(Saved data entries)
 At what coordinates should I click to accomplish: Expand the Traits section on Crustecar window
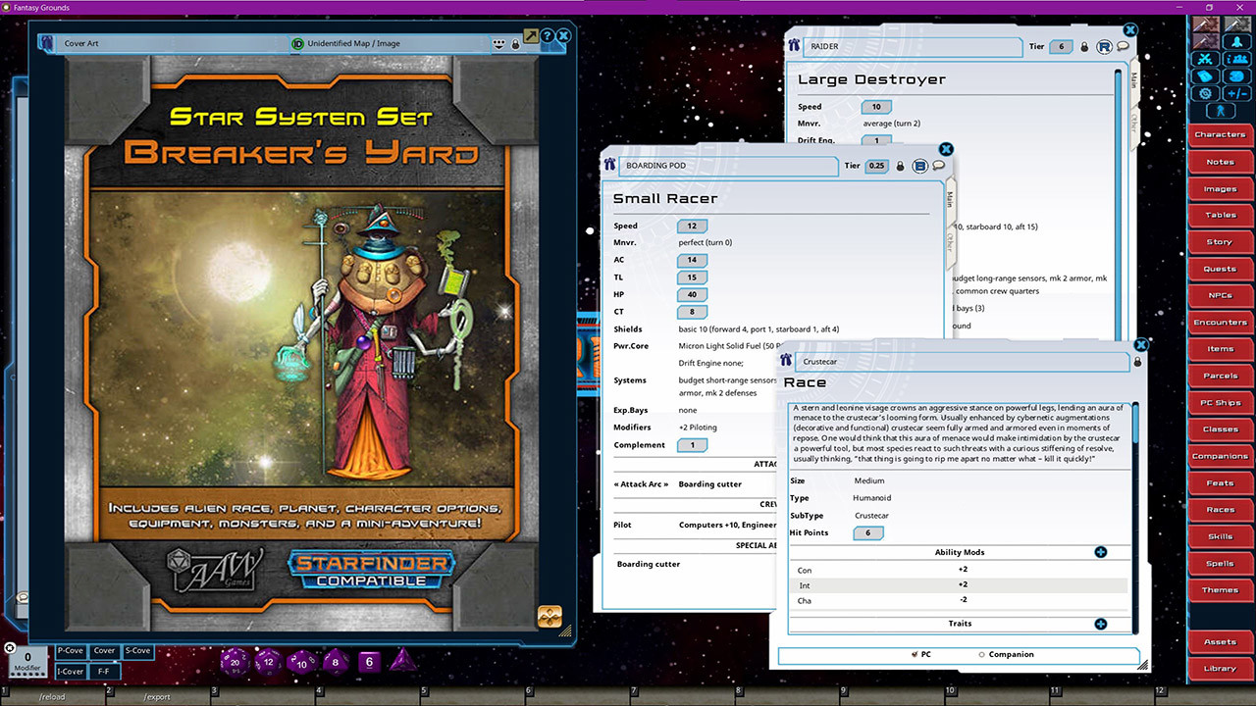(1100, 624)
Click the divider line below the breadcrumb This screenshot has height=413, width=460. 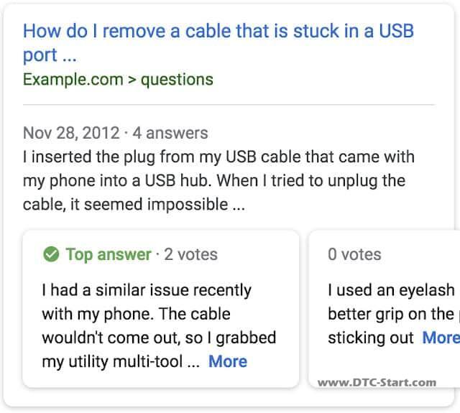(229, 104)
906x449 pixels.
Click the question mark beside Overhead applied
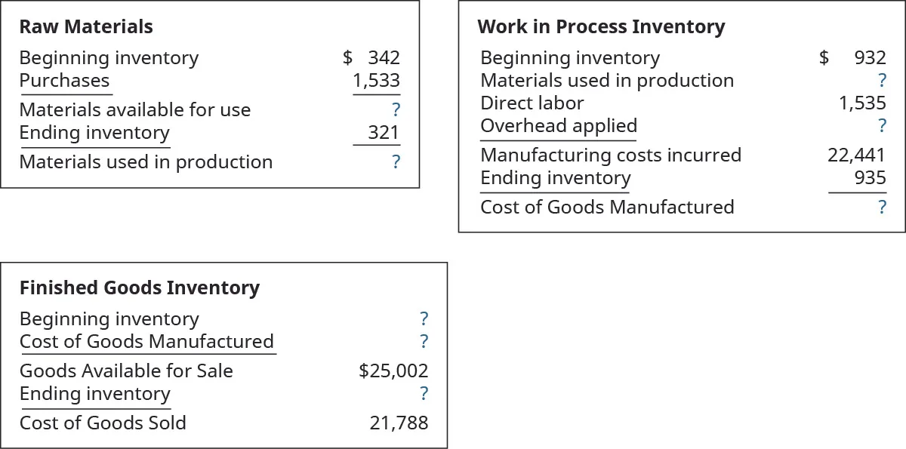click(x=882, y=126)
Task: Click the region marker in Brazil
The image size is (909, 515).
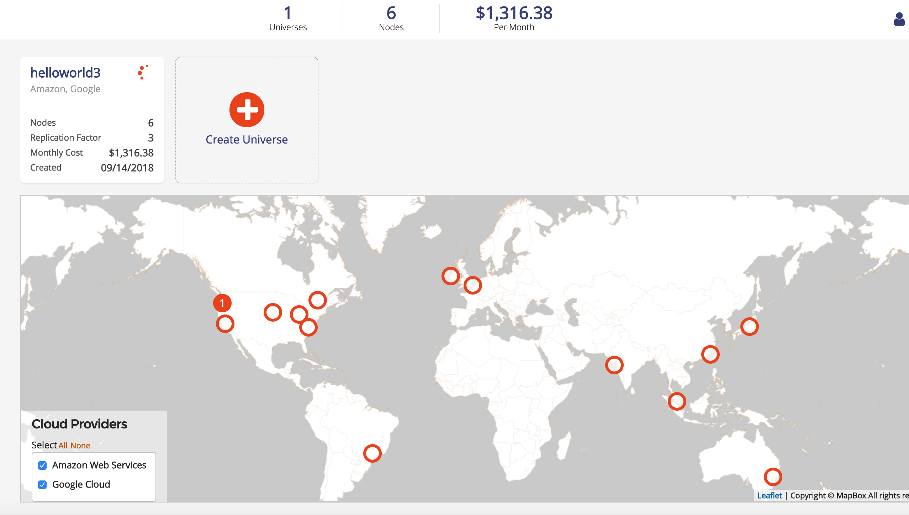Action: (372, 453)

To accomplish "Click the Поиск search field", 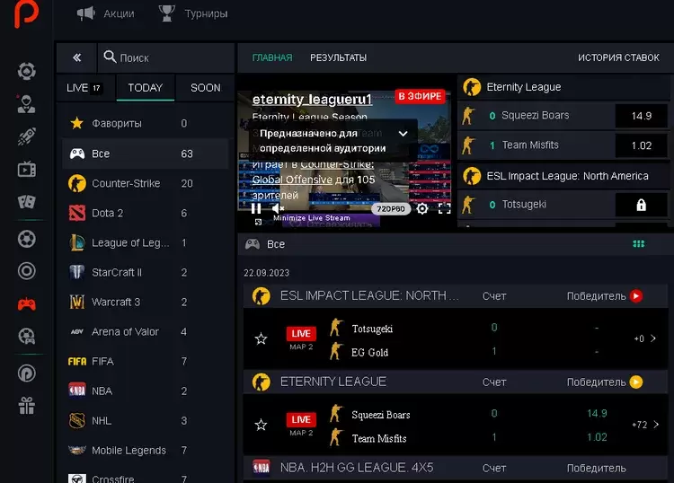I will 166,57.
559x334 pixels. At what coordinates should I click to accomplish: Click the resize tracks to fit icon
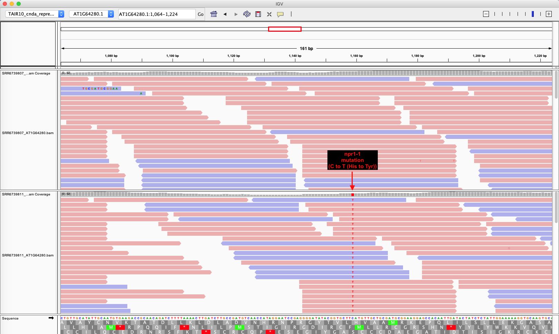coord(269,14)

— EXERCISE REQUIREMENTS —
Begin at the line containing "559x334 pixels. At" and stop at the final line of the data. Retype those lines exactly, without the pictures.

— PROBLEM SOLUTION —
559x334 pixels. At what coordinates should I click to accomplish: Click the resize tracks to fit icon
coord(269,14)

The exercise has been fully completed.